Task details
Change "Turistika" to "Cestovní ruch" in the entries below, and write them out again with everything else left as it is.

Word and element location data
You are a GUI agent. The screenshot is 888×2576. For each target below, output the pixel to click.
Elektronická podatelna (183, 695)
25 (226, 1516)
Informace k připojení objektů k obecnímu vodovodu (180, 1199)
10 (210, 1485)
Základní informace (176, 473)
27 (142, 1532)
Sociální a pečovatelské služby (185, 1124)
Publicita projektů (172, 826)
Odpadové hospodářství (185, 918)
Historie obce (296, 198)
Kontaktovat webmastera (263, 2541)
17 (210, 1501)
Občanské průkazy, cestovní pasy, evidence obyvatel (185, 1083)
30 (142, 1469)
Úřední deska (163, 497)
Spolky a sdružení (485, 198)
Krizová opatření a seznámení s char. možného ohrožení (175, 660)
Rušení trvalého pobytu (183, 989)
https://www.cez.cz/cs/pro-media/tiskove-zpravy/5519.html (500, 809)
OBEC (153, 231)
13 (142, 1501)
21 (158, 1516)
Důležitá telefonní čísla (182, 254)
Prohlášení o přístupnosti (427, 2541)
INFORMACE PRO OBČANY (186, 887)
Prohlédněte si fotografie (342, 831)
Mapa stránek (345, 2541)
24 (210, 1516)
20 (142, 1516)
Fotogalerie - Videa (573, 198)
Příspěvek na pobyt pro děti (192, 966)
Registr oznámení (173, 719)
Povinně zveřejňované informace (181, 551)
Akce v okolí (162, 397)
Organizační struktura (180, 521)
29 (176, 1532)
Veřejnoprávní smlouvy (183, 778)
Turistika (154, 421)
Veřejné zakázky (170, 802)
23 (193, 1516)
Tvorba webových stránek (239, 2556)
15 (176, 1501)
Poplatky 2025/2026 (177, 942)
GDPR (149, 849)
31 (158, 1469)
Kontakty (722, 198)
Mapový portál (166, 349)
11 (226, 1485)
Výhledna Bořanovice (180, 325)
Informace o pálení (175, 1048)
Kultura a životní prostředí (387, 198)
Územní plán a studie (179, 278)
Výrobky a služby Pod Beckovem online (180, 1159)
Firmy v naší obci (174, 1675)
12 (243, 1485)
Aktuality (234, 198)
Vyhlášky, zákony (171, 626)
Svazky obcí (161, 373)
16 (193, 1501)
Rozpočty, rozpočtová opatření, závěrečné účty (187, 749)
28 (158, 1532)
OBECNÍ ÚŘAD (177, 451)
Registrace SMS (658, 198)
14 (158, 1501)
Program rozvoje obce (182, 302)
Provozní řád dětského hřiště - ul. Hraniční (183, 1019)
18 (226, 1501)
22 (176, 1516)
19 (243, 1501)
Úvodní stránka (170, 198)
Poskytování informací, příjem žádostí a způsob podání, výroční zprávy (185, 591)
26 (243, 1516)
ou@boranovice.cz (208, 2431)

Expected output
You are a GUI agent. The screenshot is 888×2576. For each target below, output the pixel to click.
Elektronická podatelna (183, 695)
25 (226, 1516)
Informace k připojení objektů k obecnímu vodovodu (180, 1199)
10 (210, 1485)
Základní informace (176, 473)
27 (142, 1532)
Sociální a pečovatelské služby (185, 1124)
Publicita projektů (172, 826)
Odpadové hospodářství (185, 918)
Historie obce (296, 198)
Kontaktovat webmastera (263, 2541)
17 (210, 1501)
Občanské průkazy, cestovní pasy, evidence obyvatel (185, 1083)
30 (142, 1469)
Úřední deska (163, 497)
Spolky a sdružení (485, 198)
Krizová opatření a seznámení s char. možného ohrožení (175, 660)
Rušení trvalého pobytu (183, 989)
https://www.cez.cz/cs/pro-media/tiskove-zpravy/5519.html (500, 809)
OBEC (153, 231)
13 (142, 1501)
21 (158, 1516)
Důležitá telefonní čísla (182, 254)
Prohlášení o přístupnosti (427, 2541)
INFORMACE PRO OBČANY (186, 887)
Prohlédněte si fotografie (342, 831)
Mapa stránek (345, 2541)
24 (210, 1516)
20 (142, 1516)
Fotogalerie - Videa (573, 198)
Příspěvek na pobyt pro děti (192, 966)
Registr oznámení (173, 719)
Povinně zveřejňované informace (181, 551)
Akce v okolí (162, 397)
Organizační struktura (180, 521)
29 (176, 1532)
Veřejnoprávní smlouvy (183, 778)
Cestovní ruch (154, 421)
Veřejné zakázky (170, 802)
23 (193, 1516)
Tvorba webových stránek (239, 2556)
15 (176, 1501)
Poplatky 2025/2026 (177, 942)
GDPR (149, 849)
31 (158, 1469)
Kontakty (722, 198)
Mapový portál (166, 349)
11 (226, 1485)
Výhledna Bořanovice (180, 325)
Informace o pálení (175, 1048)
Kultura a životní prostředí (387, 198)
Územní plán a studie (179, 278)
Výrobky a služby Pod Beckovem online (180, 1159)
Firmy v naší obci (174, 1675)
12 (243, 1485)
Aktuality (234, 198)
Vyhlášky, zákony (171, 626)
Svazky obcí (161, 373)
16 (193, 1501)
Rozpočty, rozpočtová opatření, závěrečné účty (187, 749)
28 (158, 1532)
OBECNÍ ÚŘAD (177, 451)
Registrace SMS (658, 198)
14 (158, 1501)
Program rozvoje obce (182, 302)
Provozní řád dětského hřiště - ul. Hraniční (183, 1019)
18 (226, 1501)
22 (176, 1516)
19 (243, 1501)
Úvodní stránka (170, 198)
Poskytování informací, příjem žádostí a způsob podání, výroční zprávy (185, 591)
26 (243, 1516)
ou@boranovice.cz (208, 2431)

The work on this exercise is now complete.